Removing a semantic type - 7.1

Talend Data Stewardship User Guide

Version
7.1
Language
English (United States)
Product
Talend Big Data
Talend Big Data Platform
Talend Data Fabric
Talend Data Integration
Talend Data Management Platform
Talend Data Services Platform
Talend ESB
Talend MDM Platform
Talend Real-Time Big Data Platform
Module
Talend Data Stewardship
Content
Administration and Monitoring > Managing users
Data Governance > Assigning tasks
Data Governance > Managing campaigns
Data Governance > Managing data models
Data Quality and Preparation > Handling tasks
Data Quality and Preparation > Managing semantic types

You can delete a semantic type in Talend Dictionary Service to remove it from the list of recognized data types in Talend Data Stewardship.

You can delete both predefined semantic types as well as predefined standard types.

The variety of semantic types that are present by default in Talend Data Stewardship can be troublesome in certain situations. For example, a five-digit number can be interpreted as a American ZIP code, but also as a French or German one since they share the same format.

Let's say that you are working in an American company, and you only have to deal with data coming from American clients, including ZIP codes. You would prefer to keep only the American ZIP code in the list of recognized semantic types.

Using Talend Dictionary Service, you will simply remove the other semantic types that match the five-digit format and only leave US_POSTAL_CODE. The change will then be ported instantly in Talend Data Stewardship, and you will always from now on validate a ZIP code column against the semantic type US_POSTAL_CODE.

Procedure

  1. Open a command prompt window.
  2. Use the cd command, go to the <Dictionary_Service_Path>/command-line folder.
  3. To display the names of the existing semantic types and see which ones to remove, execute the following command: according to your operating system:
    • category_manager.bat -l -type REGEX for Windows.
    • ./category_manager.sh -l -type REGEX for Linux.
    You are prompted for your Talend Administration Center credentials. The command is executed after you enter a valid login and password.

    The list of semantic types based on regular expressions is displayed. You can identify the name of the ones you want to remove, FR_POSTAL_CODE or DE_POSTAL_CODE among others.

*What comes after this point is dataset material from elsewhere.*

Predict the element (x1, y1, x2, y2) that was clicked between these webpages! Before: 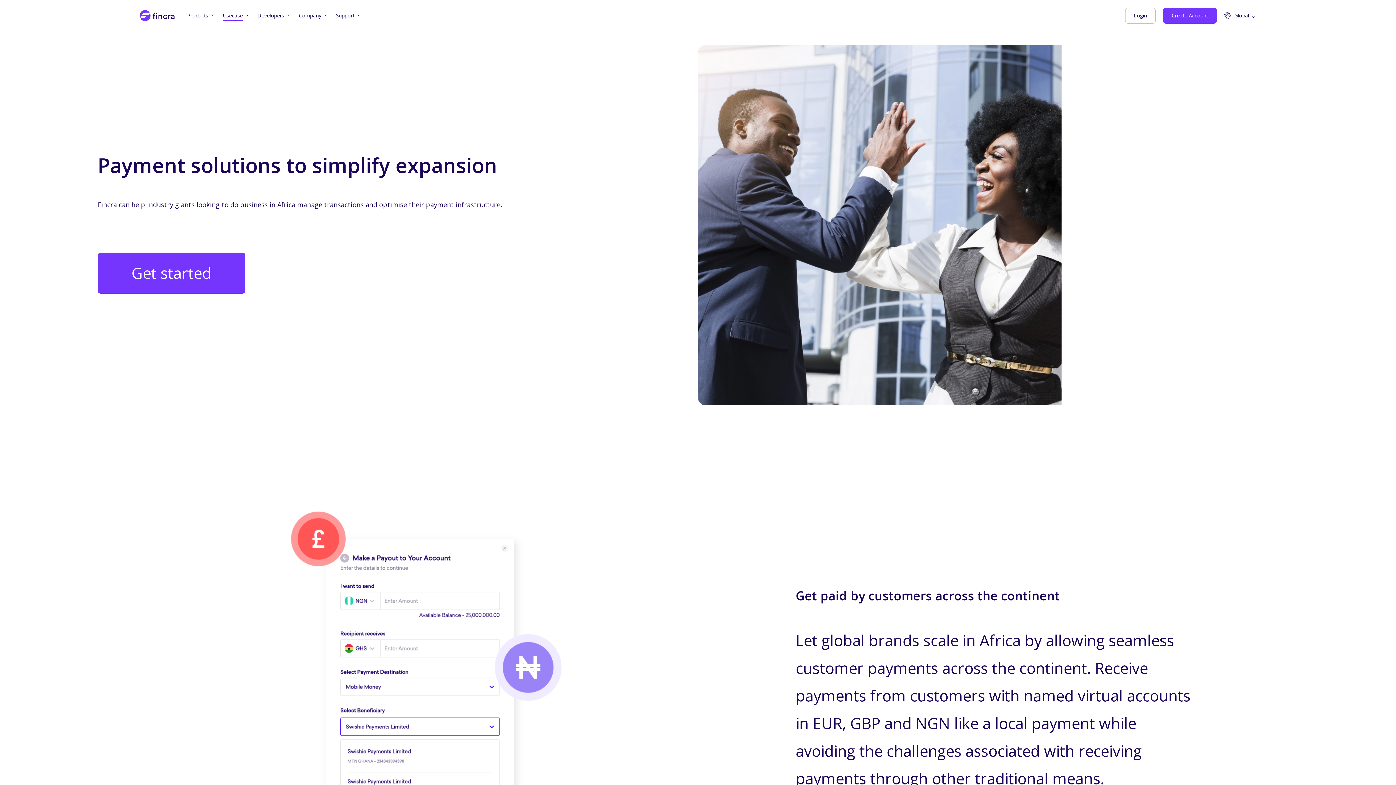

  4. To remove the French postal codes semantic type, execute the following command according to your operating system:
    • category_manager.bat -d -name FR_POSTAL_CODE for Windows.
    • ./category_manager.sh -d -name FR_POSTAL_CODE for Linux.
    The FR_POSTAL_CODE has been removed from the list of recognized semantic types and you can not associate five-digit numbers with French ZIP codes anymore when creating data models in Talend Data Stewardship.
  5. Repeat this operation to remove the other semantic types that match five-digit numbers:
    • DE_POSTAL_CODE
    • FR_INSEE_CODE
    When you delete a semantic type which is already used on a column in a data model attached to a campaing, the semantic type of the column is automatically set to text. This means data which could display as invalid with the initial semantic type may look as valid with the text semantic type.

Results

You have deleted all the semantic types compatibles with five-digit numbers but one. From now on, when adding new data models, you can set only US_POSTAL_CODE as the semantic type for columns with Zip code data.

To display a list of all the available commands in Talend Dictionary Service, go to <Dictionary_Service_Path>/command-line and enter the following command according to your operating system:
  • category_manager.bat -h command for Windows.
  • ./category_manager.sh -h for Linux.